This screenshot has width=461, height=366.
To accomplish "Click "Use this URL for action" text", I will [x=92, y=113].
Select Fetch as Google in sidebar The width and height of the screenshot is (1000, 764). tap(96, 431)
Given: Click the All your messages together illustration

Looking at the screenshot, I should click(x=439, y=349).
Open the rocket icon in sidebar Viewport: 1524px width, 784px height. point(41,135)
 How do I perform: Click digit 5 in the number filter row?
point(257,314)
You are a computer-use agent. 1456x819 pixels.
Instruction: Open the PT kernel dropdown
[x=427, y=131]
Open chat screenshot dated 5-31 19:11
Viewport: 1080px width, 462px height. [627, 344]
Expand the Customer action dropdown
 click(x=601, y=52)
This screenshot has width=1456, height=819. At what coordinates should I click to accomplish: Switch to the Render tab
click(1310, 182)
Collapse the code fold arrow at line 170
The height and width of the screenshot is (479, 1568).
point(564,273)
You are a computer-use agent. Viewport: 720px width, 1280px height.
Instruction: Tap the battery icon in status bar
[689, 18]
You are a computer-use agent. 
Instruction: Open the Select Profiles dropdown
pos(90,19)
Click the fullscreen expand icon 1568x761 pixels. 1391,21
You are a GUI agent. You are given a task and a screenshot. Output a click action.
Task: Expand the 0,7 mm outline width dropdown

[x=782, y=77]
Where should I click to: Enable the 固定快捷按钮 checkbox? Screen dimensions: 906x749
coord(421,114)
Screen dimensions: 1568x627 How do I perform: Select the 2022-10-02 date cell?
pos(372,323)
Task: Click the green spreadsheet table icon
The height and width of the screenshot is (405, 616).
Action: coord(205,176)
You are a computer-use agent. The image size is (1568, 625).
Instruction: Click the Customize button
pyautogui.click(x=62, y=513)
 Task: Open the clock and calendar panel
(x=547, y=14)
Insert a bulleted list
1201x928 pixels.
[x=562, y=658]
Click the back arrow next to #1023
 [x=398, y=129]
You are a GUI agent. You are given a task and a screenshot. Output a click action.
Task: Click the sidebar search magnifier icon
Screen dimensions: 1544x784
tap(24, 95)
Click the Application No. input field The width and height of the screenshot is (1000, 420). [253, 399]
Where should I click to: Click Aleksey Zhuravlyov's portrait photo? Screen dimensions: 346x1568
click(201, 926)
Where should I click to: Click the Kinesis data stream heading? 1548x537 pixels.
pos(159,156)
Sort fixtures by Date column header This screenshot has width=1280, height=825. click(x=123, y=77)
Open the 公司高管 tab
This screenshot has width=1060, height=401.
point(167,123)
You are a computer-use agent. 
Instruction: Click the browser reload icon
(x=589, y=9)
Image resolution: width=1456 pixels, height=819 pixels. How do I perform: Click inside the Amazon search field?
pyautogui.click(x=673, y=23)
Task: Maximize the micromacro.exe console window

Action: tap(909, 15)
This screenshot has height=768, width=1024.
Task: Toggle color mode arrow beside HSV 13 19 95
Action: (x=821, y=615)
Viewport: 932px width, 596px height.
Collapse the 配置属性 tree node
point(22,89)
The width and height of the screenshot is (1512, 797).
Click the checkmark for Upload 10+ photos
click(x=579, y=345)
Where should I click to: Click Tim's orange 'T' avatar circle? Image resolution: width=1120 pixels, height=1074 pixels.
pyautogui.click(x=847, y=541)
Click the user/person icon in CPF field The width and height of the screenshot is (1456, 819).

=======

▸ Direction
Reproduce every one of the rows above verbatim, in the same order and with no changes.

▸ Result of this exercise
This screenshot has width=461, height=366.
To accomplish "Click "Use this URL for action" text", I will [x=92, y=113].
Select Fetch as Google in sidebar The width and height of the screenshot is (1000, 764). tap(96, 431)
Given: Click the All your messages together illustration

Looking at the screenshot, I should click(x=439, y=349).
Open the rocket icon in sidebar Viewport: 1524px width, 784px height. point(41,135)
 How do I perform: Click digit 5 in the number filter row?
point(257,314)
You are a computer-use agent. 1456x819 pixels.
Instruction: Open the PT kernel dropdown
[x=427, y=131]
Open chat screenshot dated 5-31 19:11
Viewport: 1080px width, 462px height. [627, 344]
Expand the Customer action dropdown
 click(x=601, y=52)
This screenshot has width=1456, height=819. At what coordinates should I click to accomplish: Switch to the Render tab
click(1310, 182)
Collapse the code fold arrow at line 170
The height and width of the screenshot is (479, 1568).
point(564,273)
You are a computer-use agent. Viewport: 720px width, 1280px height.
Instruction: Tap the battery icon in status bar
[689, 18]
You are a computer-use agent. 
Instruction: Open the Select Profiles dropdown
pos(90,19)
Click the fullscreen expand icon 1568x761 pixels. 1391,21
You are a GUI agent. You are given a task and a screenshot. Output a click action.
Task: Expand the 0,7 mm outline width dropdown

[x=782, y=77]
Where should I click to: Enable the 固定快捷按钮 checkbox? Screen dimensions: 906x749
coord(421,114)
Screen dimensions: 1568x627 How do I perform: Select the 2022-10-02 date cell?
pos(372,323)
Task: Click the green spreadsheet table icon
The height and width of the screenshot is (405, 616).
Action: coord(205,176)
You are a computer-use agent. The image size is (1568, 625).
Instruction: Click the Customize button
pyautogui.click(x=62, y=513)
 Task: Open the clock and calendar panel
(x=547, y=14)
Insert a bulleted list
1201x928 pixels.
[x=562, y=658]
Click the back arrow next to #1023
 [x=398, y=129]
You are a GUI agent. You are given a task and a screenshot. Output a click action.
Task: Click the sidebar search magnifier icon
Screen dimensions: 1544x784
tap(24, 95)
Click the Application No. input field The width and height of the screenshot is (1000, 420). [253, 399]
Where should I click to: Click Aleksey Zhuravlyov's portrait photo? Screen dimensions: 346x1568
click(201, 926)
Where should I click to: Click the Kinesis data stream heading? 1548x537 pixels.
pos(159,156)
Sort fixtures by Date column header This screenshot has width=1280, height=825. click(x=123, y=77)
Open the 公司高管 tab
This screenshot has width=1060, height=401.
point(167,123)
You are a computer-use agent. 
Instruction: Click the browser reload icon
(x=589, y=9)
Image resolution: width=1456 pixels, height=819 pixels. How do I perform: Click inside the Amazon search field?
pyautogui.click(x=673, y=23)
Task: Maximize the micromacro.exe console window

Action: tap(909, 15)
This screenshot has height=768, width=1024.
Task: Toggle color mode arrow beside HSV 13 19 95
Action: (x=821, y=615)
Viewport: 932px width, 596px height.
Collapse the 配置属性 tree node
point(22,89)
The width and height of the screenshot is (1512, 797).
Click the checkmark for Upload 10+ photos
click(x=579, y=345)
Where should I click to: Click Tim's orange 'T' avatar circle? Image resolution: width=1120 pixels, height=1074 pixels.
pyautogui.click(x=847, y=541)
Click the user/person icon in CPF field The width and height of the screenshot is (1456, 819).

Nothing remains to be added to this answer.